** Records provided follows **

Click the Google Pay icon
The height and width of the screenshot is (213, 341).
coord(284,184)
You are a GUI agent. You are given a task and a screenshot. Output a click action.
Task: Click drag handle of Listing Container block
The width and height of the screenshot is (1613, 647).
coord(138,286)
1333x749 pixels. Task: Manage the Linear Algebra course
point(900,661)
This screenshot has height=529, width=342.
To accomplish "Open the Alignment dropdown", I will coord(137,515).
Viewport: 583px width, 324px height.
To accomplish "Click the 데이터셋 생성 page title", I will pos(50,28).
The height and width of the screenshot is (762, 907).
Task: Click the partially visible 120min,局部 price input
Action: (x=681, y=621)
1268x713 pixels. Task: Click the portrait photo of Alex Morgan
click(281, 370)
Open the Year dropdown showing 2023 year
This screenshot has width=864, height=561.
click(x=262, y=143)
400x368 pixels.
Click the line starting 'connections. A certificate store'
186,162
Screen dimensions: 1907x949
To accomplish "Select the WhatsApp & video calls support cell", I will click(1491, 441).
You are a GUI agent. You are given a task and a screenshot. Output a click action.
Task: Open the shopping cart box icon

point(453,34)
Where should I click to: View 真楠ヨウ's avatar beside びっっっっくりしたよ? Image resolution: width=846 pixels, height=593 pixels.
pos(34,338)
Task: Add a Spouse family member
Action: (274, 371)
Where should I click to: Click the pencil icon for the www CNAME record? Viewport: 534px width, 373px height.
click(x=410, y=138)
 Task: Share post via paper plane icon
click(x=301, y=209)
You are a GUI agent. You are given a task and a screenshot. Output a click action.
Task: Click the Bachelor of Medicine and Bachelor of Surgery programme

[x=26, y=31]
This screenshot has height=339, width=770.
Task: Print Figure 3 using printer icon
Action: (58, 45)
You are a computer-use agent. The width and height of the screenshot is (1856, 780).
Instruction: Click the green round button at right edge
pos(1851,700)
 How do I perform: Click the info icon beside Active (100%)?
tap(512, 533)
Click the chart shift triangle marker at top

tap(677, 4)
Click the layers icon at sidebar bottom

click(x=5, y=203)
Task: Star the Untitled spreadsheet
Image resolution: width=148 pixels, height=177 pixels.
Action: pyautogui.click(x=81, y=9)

** End of Records provided **

About this exercise: Each record must be repeated exactly as it is.

Task answer:
Click the Google Pay icon
The height and width of the screenshot is (213, 341).
coord(284,184)
You are a GUI agent. You are given a task and a screenshot. Output a click action.
Task: Click drag handle of Listing Container block
The width and height of the screenshot is (1613, 647).
coord(138,286)
1333x749 pixels. Task: Manage the Linear Algebra course
point(900,661)
This screenshot has height=529, width=342.
To accomplish "Open the Alignment dropdown", I will coord(137,515).
Viewport: 583px width, 324px height.
To accomplish "Click the 데이터셋 생성 page title", I will pos(50,28).
The height and width of the screenshot is (762, 907).
Task: Click the partially visible 120min,局部 price input
Action: (x=681, y=621)
1268x713 pixels. Task: Click the portrait photo of Alex Morgan
click(281, 370)
Open the Year dropdown showing 2023 year
This screenshot has width=864, height=561.
click(x=262, y=143)
400x368 pixels.
Click the line starting 'connections. A certificate store'
186,162
Screen dimensions: 1907x949
To accomplish "Select the WhatsApp & video calls support cell", I will click(1491, 441).
You are a GUI agent. You are given a task and a screenshot. Output a click action.
Task: Open the shopping cart box icon

point(453,34)
Where should I click to: View 真楠ヨウ's avatar beside びっっっっくりしたよ? Image resolution: width=846 pixels, height=593 pixels.
pos(34,338)
Task: Add a Spouse family member
Action: (274, 371)
Where should I click to: Click the pencil icon for the www CNAME record? Viewport: 534px width, 373px height.
click(x=410, y=138)
 Task: Share post via paper plane icon
click(x=301, y=209)
You are a GUI agent. You are given a task and a screenshot. Output a click action.
Task: Click the Bachelor of Medicine and Bachelor of Surgery programme

[x=26, y=31]
This screenshot has height=339, width=770.
Task: Print Figure 3 using printer icon
Action: (58, 45)
You are a computer-use agent. The width and height of the screenshot is (1856, 780).
Instruction: Click the green round button at right edge
pos(1851,700)
 How do I perform: Click the info icon beside Active (100%)?
tap(512, 533)
Click the chart shift triangle marker at top

tap(677, 4)
Click the layers icon at sidebar bottom

click(x=5, y=203)
Task: Star the Untitled spreadsheet
Image resolution: width=148 pixels, height=177 pixels.
Action: pyautogui.click(x=81, y=9)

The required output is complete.